The Cisco Partner Summit in Dallas

The Cisco Partner Summit in Dallas

Cisco and its partners want to put IT back in charge of their enterprise technology infrastructure, reports Enterprise Cloud News (Banking Technology’s sister publication).

Years of deploying technology in multiple locations have left enterprise IT with cloud sprawl, workloads spread over multiple public, private and hybrid clouds. By applying the right technology and business services, Cisco and its partners are looking to help IT bring all that under control.

“We’re putting IT back in control as the cloud broker for their enterprise departments,” Scott Mohr, Cisco director, data centre and cloud global partner organisation solutions, architecture, engineering, said at the Cisco Partner Summit. “These services put IT departments back in the driver’s seat.”

Several years ago, the problem was “shadow IT” – individuals and departments setting up their own cloud services without IT approval, such as the sales department signing up on its own for Salesforce, or developers signing on to Amazon Web Services (AWS) for dev/test. Now, enterprises are looking to move out of their data centre, says Vinu Thomas, CTO for Cisco partner Presidio.

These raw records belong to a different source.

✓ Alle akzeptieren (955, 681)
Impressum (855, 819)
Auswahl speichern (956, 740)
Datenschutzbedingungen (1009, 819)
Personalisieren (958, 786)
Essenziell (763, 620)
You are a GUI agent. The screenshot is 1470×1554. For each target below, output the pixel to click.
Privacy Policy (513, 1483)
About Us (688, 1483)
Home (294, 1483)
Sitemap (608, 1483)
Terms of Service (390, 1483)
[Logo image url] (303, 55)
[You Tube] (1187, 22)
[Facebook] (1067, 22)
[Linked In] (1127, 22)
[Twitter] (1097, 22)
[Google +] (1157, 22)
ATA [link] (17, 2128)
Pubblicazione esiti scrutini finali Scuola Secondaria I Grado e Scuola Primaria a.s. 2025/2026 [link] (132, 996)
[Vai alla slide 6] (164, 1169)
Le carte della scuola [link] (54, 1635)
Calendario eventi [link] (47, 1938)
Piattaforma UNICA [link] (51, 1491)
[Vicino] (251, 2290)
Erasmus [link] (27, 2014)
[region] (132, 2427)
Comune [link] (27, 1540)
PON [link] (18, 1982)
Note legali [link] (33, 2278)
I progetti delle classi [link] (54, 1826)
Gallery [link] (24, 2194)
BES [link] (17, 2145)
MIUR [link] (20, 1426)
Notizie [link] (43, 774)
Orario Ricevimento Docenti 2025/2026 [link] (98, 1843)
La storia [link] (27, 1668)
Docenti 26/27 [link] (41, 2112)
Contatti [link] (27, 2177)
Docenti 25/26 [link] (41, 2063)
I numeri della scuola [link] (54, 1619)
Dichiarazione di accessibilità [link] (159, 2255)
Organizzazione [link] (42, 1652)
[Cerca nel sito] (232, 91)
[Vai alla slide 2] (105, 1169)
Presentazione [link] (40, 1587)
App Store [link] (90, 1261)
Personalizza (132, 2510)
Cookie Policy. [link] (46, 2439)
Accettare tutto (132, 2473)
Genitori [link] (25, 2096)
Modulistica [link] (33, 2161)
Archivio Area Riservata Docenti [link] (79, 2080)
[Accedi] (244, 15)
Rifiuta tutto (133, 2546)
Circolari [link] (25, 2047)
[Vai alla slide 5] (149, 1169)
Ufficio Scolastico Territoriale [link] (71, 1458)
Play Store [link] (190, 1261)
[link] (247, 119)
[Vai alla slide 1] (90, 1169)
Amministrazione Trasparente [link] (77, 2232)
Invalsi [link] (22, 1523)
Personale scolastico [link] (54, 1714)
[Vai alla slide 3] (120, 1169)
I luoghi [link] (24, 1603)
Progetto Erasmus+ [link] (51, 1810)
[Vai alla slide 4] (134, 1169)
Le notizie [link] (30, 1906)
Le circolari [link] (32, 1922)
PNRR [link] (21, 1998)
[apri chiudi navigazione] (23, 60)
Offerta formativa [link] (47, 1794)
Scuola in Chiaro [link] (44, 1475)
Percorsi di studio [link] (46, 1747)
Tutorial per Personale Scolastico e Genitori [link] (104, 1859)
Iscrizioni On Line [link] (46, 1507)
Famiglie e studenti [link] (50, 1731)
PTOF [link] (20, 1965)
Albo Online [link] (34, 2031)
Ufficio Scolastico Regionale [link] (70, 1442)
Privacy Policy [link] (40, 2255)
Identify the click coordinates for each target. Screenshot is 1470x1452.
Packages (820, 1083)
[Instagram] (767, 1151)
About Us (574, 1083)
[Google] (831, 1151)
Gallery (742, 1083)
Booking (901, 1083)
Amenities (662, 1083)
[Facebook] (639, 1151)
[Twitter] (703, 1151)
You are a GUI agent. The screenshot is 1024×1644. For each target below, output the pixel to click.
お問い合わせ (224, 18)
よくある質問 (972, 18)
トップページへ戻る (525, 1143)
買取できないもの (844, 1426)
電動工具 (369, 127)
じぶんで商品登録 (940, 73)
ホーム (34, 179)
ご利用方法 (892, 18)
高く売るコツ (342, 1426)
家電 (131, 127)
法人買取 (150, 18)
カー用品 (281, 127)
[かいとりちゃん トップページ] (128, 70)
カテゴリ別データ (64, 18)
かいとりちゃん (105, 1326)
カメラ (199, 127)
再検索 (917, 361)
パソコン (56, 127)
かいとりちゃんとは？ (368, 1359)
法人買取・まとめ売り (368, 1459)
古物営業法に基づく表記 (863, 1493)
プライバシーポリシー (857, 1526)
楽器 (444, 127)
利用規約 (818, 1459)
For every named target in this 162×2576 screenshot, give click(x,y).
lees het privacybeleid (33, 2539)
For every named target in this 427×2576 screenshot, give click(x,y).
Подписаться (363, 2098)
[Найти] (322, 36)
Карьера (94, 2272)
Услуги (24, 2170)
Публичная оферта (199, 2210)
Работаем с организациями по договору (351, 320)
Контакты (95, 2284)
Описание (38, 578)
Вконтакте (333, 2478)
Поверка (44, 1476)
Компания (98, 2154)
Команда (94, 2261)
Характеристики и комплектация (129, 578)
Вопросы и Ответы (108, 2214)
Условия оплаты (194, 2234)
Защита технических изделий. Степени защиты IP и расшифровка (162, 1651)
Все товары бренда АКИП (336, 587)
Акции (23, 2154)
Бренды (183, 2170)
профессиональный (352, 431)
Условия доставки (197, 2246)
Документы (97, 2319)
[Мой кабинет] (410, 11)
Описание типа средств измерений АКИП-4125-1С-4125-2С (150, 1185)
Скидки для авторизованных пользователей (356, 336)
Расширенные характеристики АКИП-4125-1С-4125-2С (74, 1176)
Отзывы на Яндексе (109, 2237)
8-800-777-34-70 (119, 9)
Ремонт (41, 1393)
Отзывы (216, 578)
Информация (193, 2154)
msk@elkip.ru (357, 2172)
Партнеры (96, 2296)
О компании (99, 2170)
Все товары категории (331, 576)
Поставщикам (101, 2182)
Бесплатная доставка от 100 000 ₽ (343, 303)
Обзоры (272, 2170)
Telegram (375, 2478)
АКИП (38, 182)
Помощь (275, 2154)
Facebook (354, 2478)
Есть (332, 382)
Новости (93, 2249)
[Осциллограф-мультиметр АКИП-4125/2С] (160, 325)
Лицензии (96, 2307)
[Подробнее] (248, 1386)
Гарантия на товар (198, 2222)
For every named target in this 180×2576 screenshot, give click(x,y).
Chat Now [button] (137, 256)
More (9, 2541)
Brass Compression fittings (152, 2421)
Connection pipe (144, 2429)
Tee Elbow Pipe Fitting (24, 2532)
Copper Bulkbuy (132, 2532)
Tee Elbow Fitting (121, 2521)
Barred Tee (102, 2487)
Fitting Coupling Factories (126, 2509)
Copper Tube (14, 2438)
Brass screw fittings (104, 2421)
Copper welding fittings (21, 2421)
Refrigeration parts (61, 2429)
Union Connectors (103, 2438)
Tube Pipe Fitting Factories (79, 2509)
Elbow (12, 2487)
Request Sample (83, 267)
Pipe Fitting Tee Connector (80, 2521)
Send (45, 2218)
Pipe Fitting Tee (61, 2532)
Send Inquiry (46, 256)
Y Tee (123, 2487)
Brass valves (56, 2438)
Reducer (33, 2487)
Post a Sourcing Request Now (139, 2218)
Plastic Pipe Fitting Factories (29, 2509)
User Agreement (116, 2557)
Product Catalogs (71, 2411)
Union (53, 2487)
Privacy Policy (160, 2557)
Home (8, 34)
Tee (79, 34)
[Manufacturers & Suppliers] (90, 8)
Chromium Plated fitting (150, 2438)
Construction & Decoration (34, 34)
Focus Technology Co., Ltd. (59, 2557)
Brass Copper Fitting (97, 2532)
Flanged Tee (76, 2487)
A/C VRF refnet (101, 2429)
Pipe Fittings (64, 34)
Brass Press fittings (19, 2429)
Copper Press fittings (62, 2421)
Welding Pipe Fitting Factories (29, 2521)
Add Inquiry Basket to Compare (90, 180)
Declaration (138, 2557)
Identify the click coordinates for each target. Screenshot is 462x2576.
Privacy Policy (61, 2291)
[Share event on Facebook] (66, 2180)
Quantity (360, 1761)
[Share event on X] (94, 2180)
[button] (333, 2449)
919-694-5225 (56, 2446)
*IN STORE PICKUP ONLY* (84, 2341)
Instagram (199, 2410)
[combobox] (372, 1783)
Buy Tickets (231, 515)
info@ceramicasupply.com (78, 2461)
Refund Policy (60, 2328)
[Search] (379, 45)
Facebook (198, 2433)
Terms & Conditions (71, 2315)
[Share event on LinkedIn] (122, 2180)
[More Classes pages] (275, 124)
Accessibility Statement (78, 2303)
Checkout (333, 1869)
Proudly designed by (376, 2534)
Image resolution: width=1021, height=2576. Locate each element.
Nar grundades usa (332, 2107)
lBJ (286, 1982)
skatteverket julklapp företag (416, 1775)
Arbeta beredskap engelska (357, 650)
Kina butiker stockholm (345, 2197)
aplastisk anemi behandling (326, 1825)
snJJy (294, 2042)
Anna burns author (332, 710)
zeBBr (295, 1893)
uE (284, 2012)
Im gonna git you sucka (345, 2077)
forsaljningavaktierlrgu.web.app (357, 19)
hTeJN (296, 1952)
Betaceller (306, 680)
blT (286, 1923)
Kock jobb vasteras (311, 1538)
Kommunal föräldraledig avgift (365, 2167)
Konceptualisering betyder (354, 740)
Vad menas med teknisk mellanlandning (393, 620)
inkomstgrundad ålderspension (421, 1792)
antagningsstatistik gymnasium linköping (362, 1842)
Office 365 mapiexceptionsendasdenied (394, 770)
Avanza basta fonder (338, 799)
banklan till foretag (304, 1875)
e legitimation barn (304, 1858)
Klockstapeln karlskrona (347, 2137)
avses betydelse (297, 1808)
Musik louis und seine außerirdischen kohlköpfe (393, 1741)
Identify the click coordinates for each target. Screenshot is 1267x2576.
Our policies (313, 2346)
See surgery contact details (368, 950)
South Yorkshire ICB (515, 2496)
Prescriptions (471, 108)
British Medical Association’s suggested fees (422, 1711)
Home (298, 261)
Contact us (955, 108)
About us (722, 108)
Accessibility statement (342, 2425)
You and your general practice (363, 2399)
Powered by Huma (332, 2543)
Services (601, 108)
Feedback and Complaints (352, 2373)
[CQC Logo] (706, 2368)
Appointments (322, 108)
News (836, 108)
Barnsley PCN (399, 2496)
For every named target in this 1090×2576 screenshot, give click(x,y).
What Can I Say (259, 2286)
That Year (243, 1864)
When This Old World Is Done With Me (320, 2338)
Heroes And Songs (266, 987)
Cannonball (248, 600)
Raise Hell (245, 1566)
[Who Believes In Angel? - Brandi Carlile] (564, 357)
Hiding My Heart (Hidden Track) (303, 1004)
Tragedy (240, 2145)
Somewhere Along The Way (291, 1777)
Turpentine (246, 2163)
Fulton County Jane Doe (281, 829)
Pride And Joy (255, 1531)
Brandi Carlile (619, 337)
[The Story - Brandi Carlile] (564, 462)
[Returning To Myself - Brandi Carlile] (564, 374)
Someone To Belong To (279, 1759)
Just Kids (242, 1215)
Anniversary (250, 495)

“Enterprises come to us wanting to come off the data centre and go ‘all in’ to the cloud,” Thomas says. Presidio helps enterprises identify their key business drivers, application infrastructure, people, and business processes. They look at reasons for going to the cloud, existing infrastructure and where they are already invested in the cloud, and then provide a framework for cloud migration.

“For the enterprise, it’s a six- to nine-month engagement to get them to the endpoint of being truly multicloud,” Thomas says.

Some enterprises look to a “big bang” approach, with a comprehensive migration of their entire infrastructure. Others move one piece at a time. Interestingly, the process turns out to be the same, says Jim Fagan, head of global platforms for Australian service provider Telstra.

“When we get these big, visionary RFPs, that’s a long sales cycle, but how we get to the outcome, it’s the same way as getting incrementally there,” Fagan explains. That means identifying individual applications and use cases and developing a cloud strategy. “The big bang doesn’t go quickly,” he adds.

Andy Fleck, head of cloud management for Cisco partner Engage, works with UK central government agencies, and finds those organisations have special problems. The UK government has a “cloud first” strategy, but has realised that’s not always simple. Agencies have stringent rules they need to follow for IT, and local government has old data centre infrastructure that is challenging to migrate.

“Now we’re seeing people switch from ‘cloud first’ to ‘cloud right,'” Fagan says. Enterprises have already migrated workloads to the cloud and now need to optimise the job. “They’re not sure they did that properly,” he says.

Kip Compton, Cisco VP, cloud platform and solutions group, says one Fortune 50 CIO told him over lunch that the cloud doesn’t simplify her job. “I don’t have to run the air conditioner or the power, but all the other parts of the job are still there,” she stated. These include security, compliance, working with users, controlling costs, and more.

Cisco’s own proliferating product line has contributed to the complexity, Compton confesses. To that end, Cisco this week says it is consolidating its cloud offerings into four packages in the Cisco Multicloud Portfolio: Cloud Advisory, for planning and design; Cloud Connect, for connecting enterprise private networks to the public cloud; Cloud Protect, for security; and Cloud Consume, for deploying, monitoring, and optimising applications.